An der Grenze gibt es seit langem Spannungen: Im September 2022 startete Aserbaidschan einen Angriff über die Grenze, um strategisch wichtiges Gelände im Osten und Süden Armeniens zu erobern. Erst kürzlich, am 1. September dieses Jahres, wurden drei armenische Soldaten getötet, nachdem Aserbaidschan als Reaktion auf einen angeblichen Drohnenangriff "Vergeltungsmaßnahmen" ergriffen hatte.

In einem Interview bestritt Hikmet Hajiyev, Alijews ranghoher außenpolitischer Berater, dass Aserbaidschan Ansprüche auf armenisches Gebiet erhebt.
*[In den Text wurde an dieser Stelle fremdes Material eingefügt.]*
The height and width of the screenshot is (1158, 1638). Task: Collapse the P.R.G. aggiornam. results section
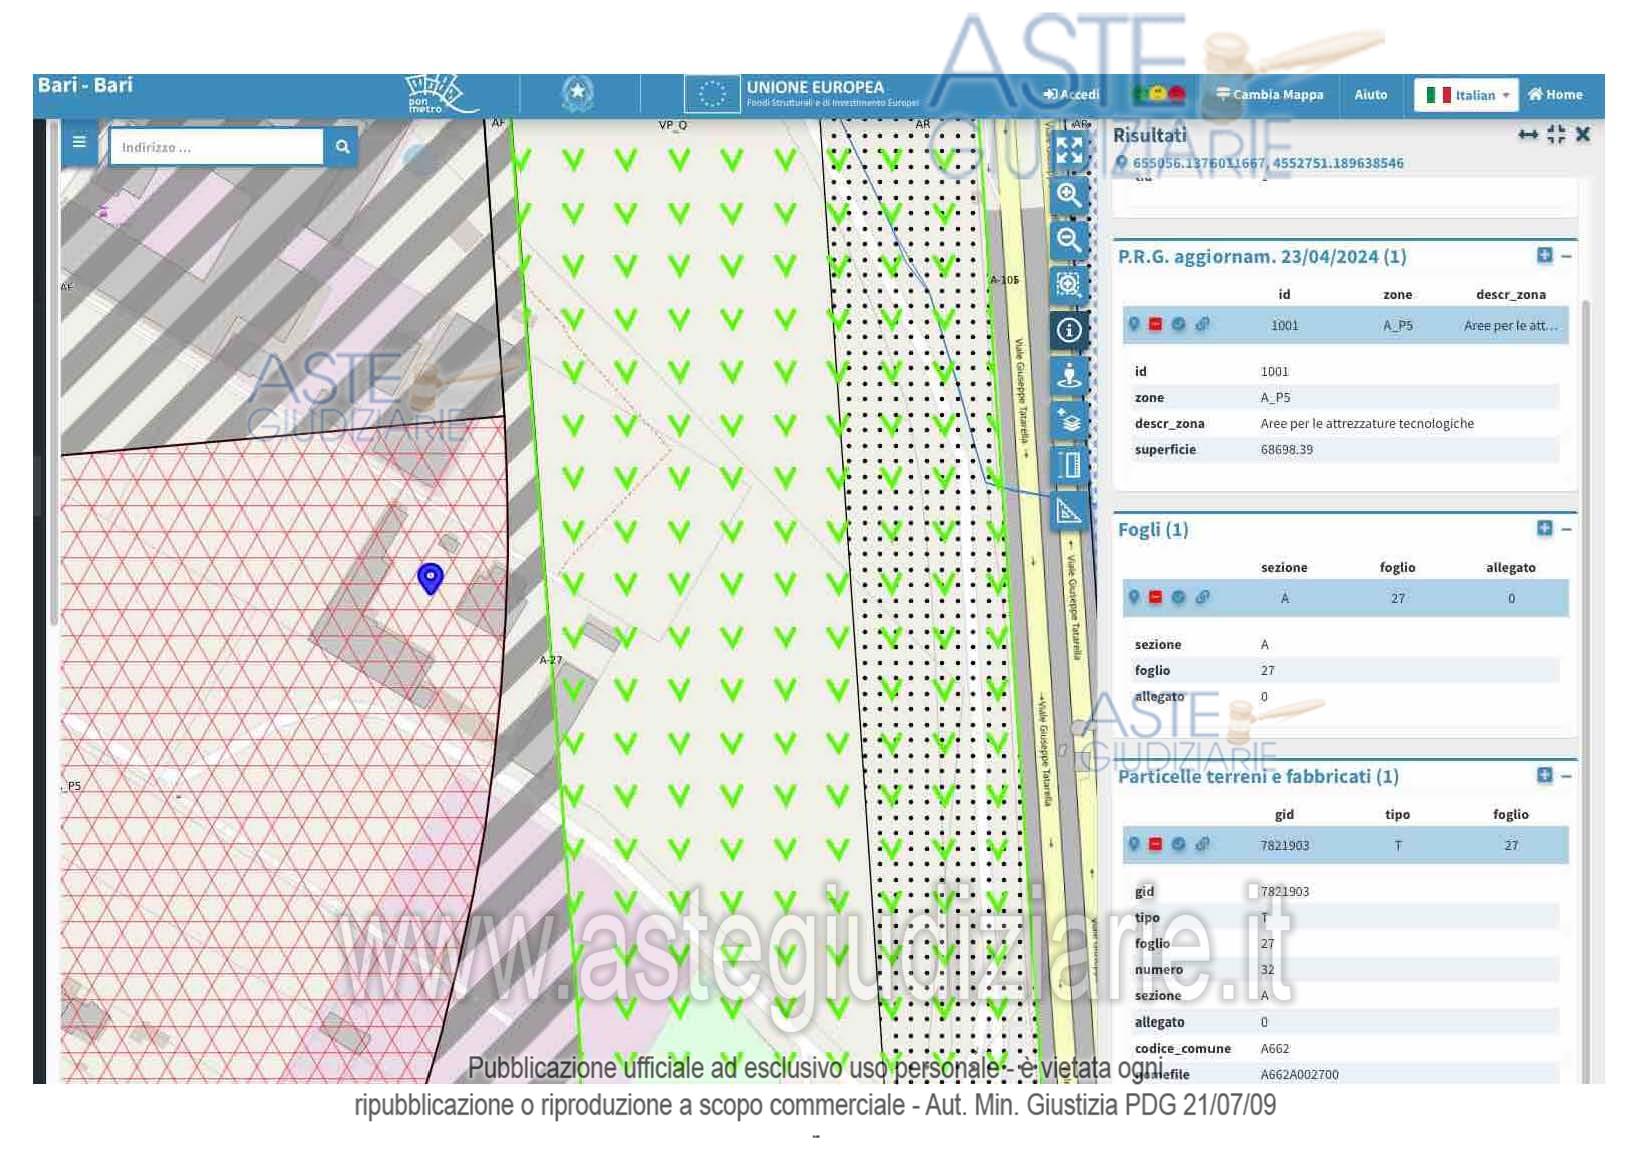(1566, 256)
Er sagte, das Risiko eines Konflikts sei gering, weil "die letzten zwei Wochen die ruhigsten Wochen in der Geschichte der armenisch-aserbaidschanischen Beziehungen waren – es gibt keine Soldaten mehr, die sich in den Schützengräben gegenüberstehen".

Aserbaidschan hat mit seiner selbst so bezeichneten Anti-Terror-Kampagne "in der Region wiederhergestellt, was rechtlich, historisch und moralisch uns gehört". Baku habe nicht die Absicht, in de jure armenische Gebiete vorzudringen, fügte er hinzu.